Adani’s Carmichael mine poised to finally reach ‘first coal’ within days

After a decade of controversy the Adani Carmichael thermal coal mine seems to be within grasp of shipping its first coal from its central Queensland site to its port, near Bowen.

Nov 26, 2021, updated Nov 26, 2021
Bravus workers holding the first coal from the exposed seam

Bravus workers holding the first coal from the exposed seam

After years of numerous court battles, billions of dollars, a political storm when it launched a high-risk campaign against the Palaszczuk Government, and waves of bad publicity over its fight with activists, the company is finally in the final days before exporting coal.

None of the scandal that has engulfed the company in the past decade seems to have affected the wealth of company’s chairman Gautum Adani who now is worth an estimated $US89 billion ($A122 billion), a mere $600 million short of becoming Asia’s richest man, a title currently held by Mukesh Ambani, the chairman and biggest shareholder in Indian company Reliance.

A final tally on the cost of Carmichael has never been released. Its original cost, when it earned the megamine title, was $21 billion, but it has been scaled back dramatically since then as it struggled to find capital.

It is currently commissioning the trains that will carry the thermal coal to the port and once that is complete it will be ready to export the thermal coal. The activists that have dogged the company at every step are likely to be ready. A protest from an indigenous group has been going on near the mine site for weeks.

Adani’s subsidiary Bravus will only say the mine was on track to ship its first coal this year and activists were expecting it to happen this weekend.

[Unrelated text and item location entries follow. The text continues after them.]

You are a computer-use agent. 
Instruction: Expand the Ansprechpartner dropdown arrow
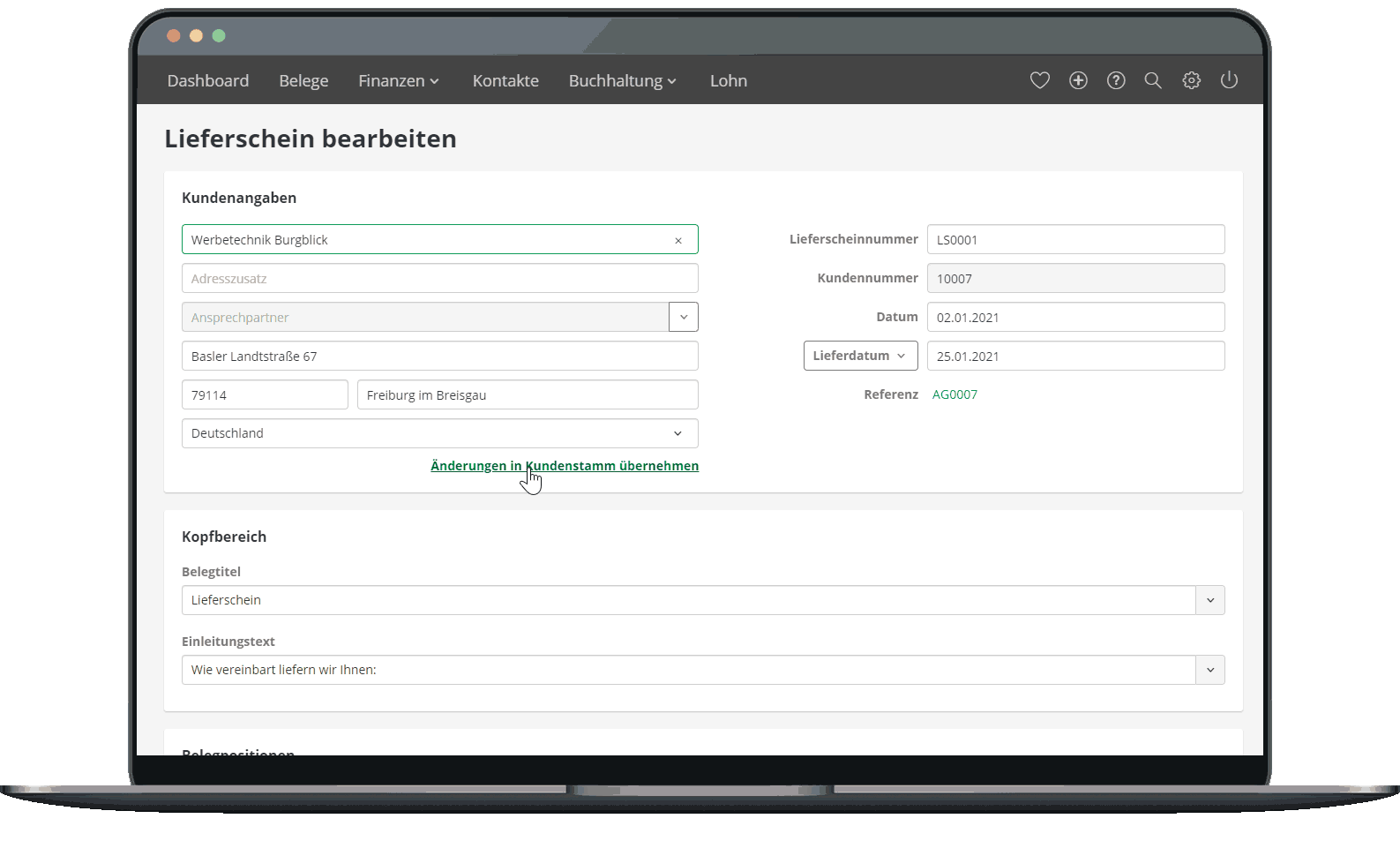click(684, 317)
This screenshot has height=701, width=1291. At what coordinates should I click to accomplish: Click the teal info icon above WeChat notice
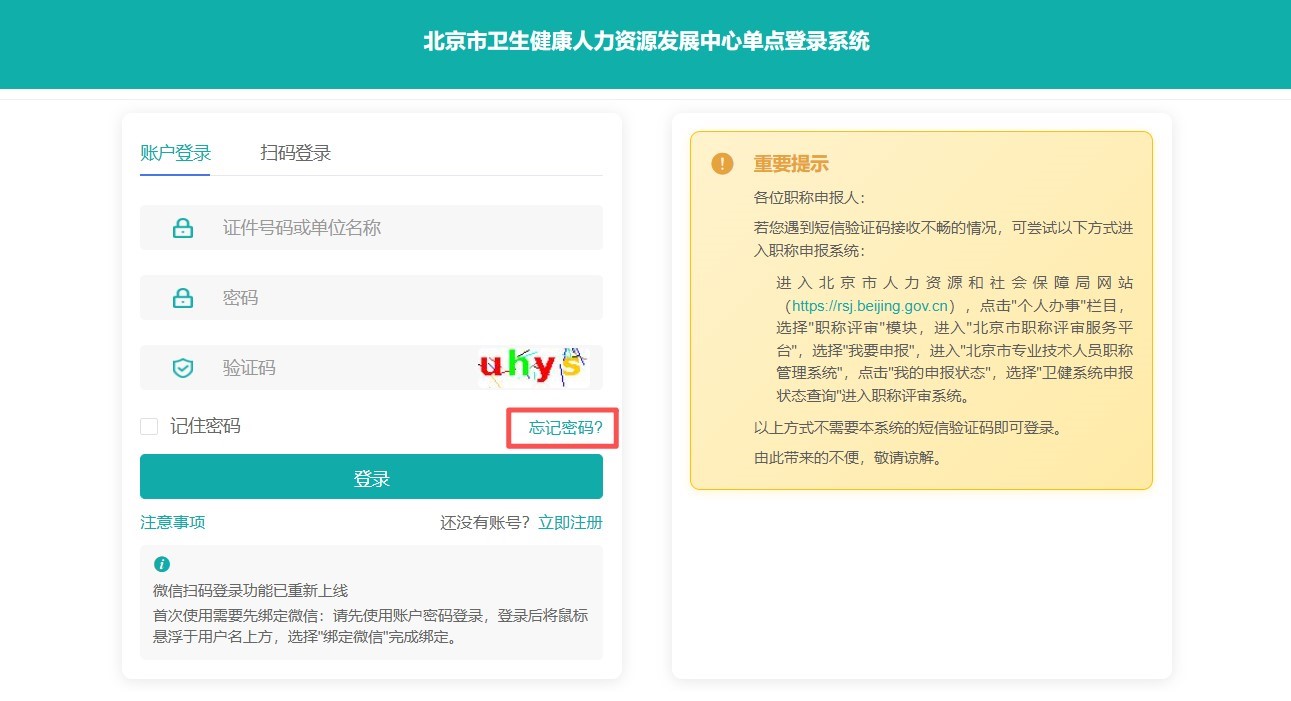(x=162, y=564)
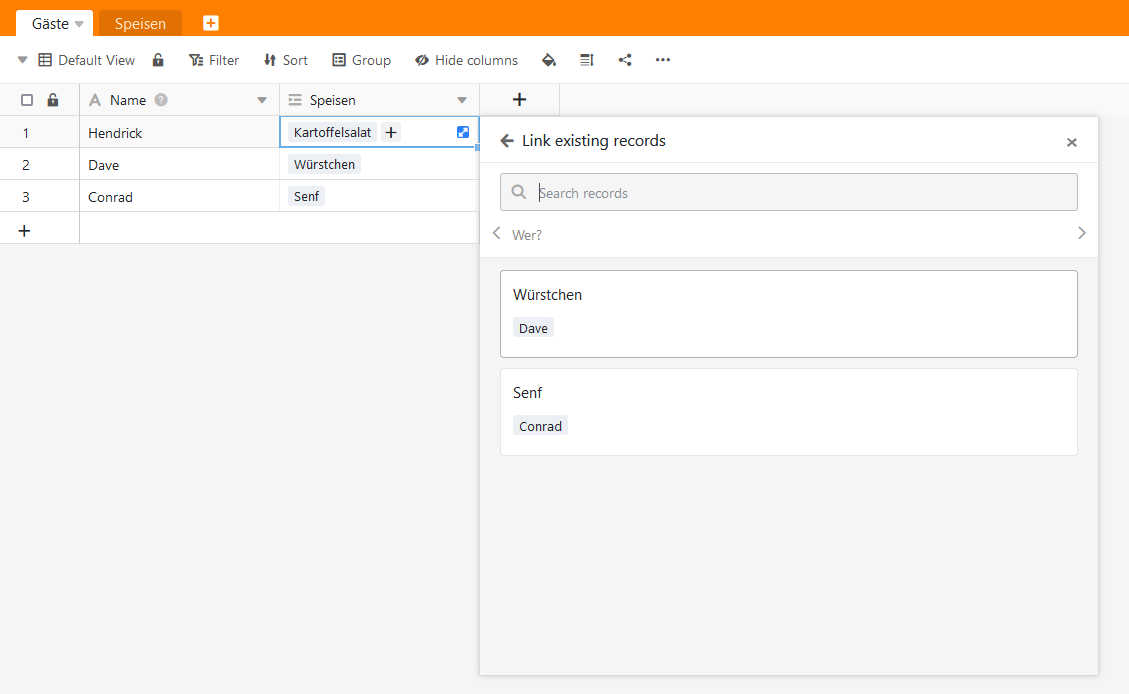Open the row height settings icon

pos(587,60)
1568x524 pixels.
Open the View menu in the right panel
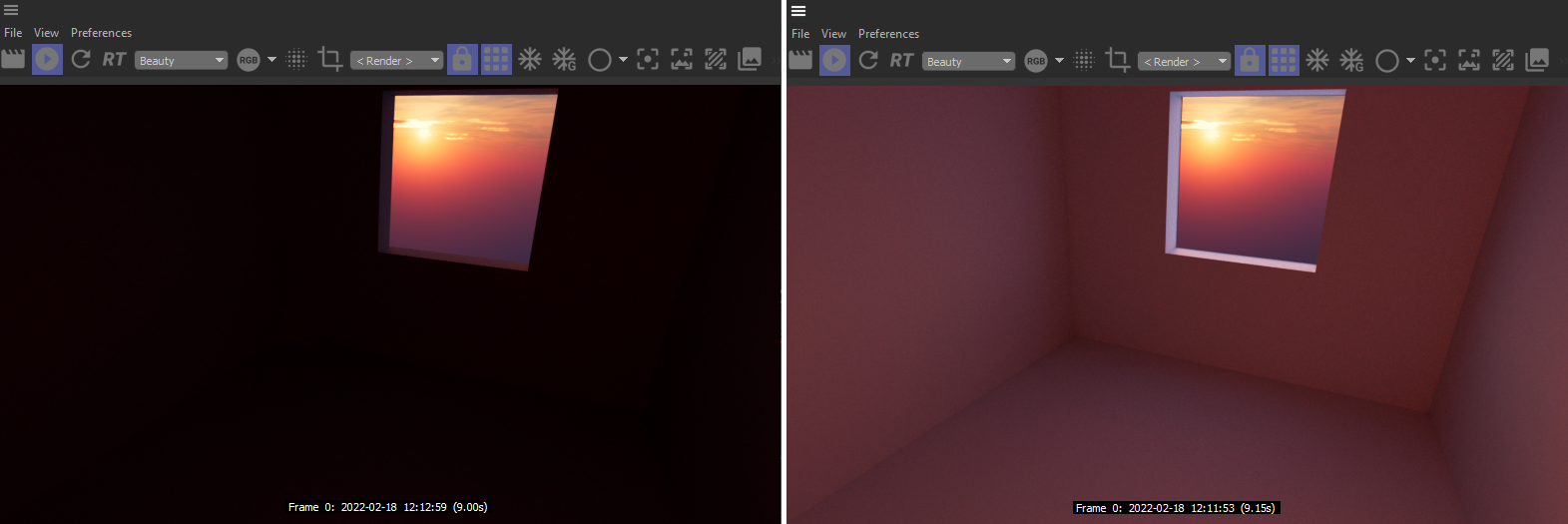pyautogui.click(x=833, y=34)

“Once testing and commissioning is complete, the trains will regularly haul coal along the new 200km Carmichael Rail Network and then join the existing Aurizon network for the final leg to Abbot Point, where coal will be unloaded at the North Queensland Export Terminal for shipping to customers overseas,” the company said.

“Since construction commenced on the Carmichael Project, Bravus Mining & Resources has provided more than 2600 direct jobs and paid more than $1 billion to regional Queensland contractors and businesses.”

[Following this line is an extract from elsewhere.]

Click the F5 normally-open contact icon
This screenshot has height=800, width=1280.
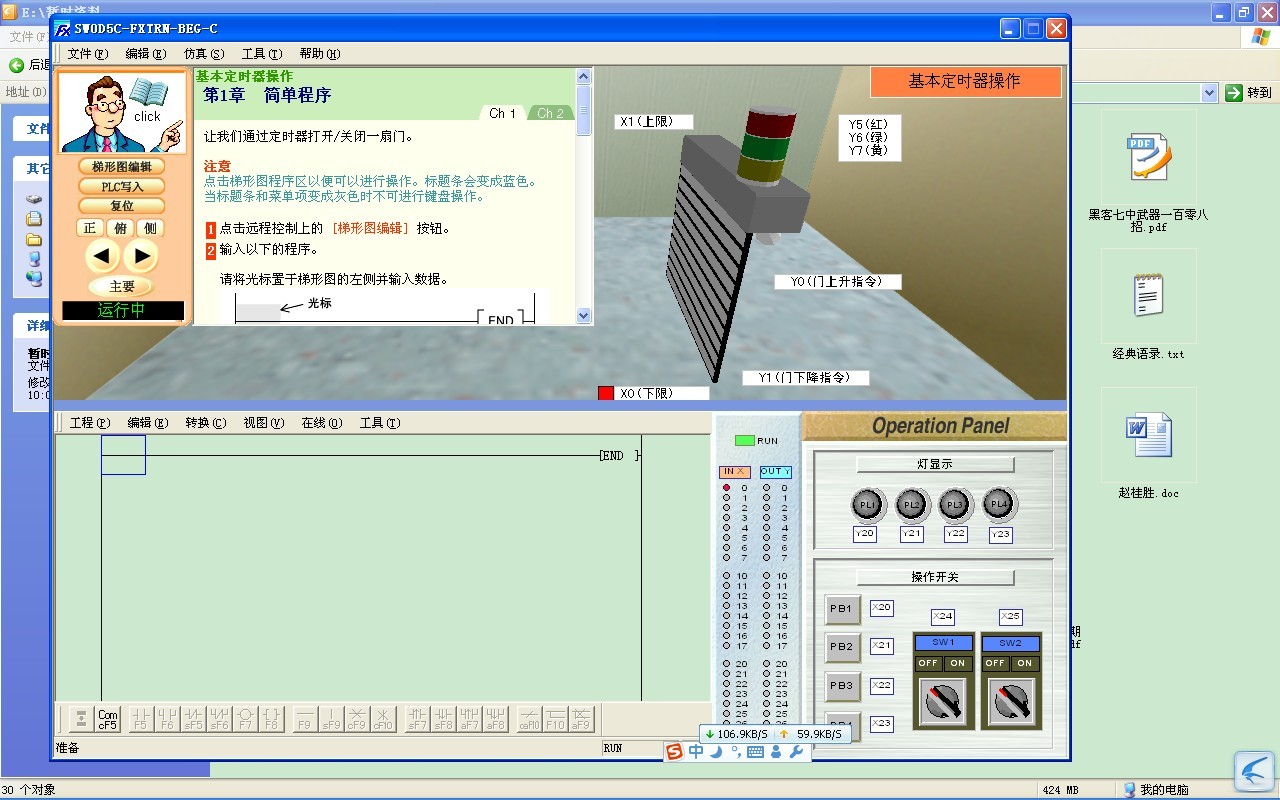click(141, 719)
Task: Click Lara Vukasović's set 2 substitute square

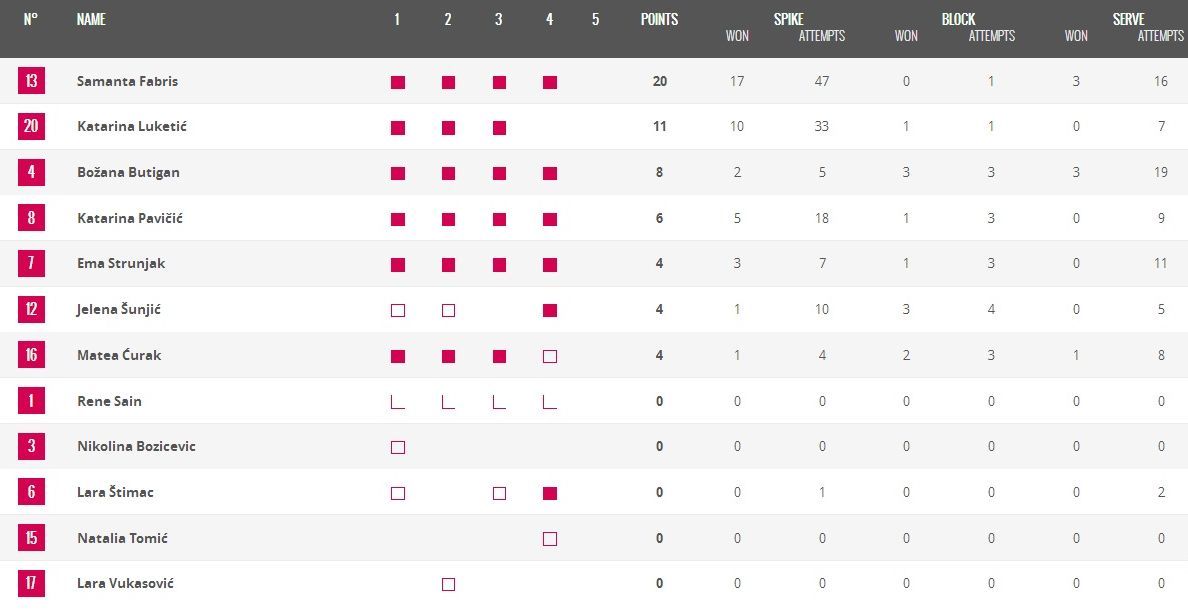Action: (x=448, y=585)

But achieving first coal has had an enormous cost on the company. Its reputation has been badly tarnished by numerous scandals and companies associated with it have been attacked by activists.

Activist group Stop Adani was still trying to upset progress yesterday when it issued a media release about the US investment research firm, MSCI, which told its clients that Adani Ports and Special Economic Zone (Adani Ports) would be removed from four of its climate indexes, after its links to the Carmichael thermal coal project in Australia escalated its controversy score to “severe”.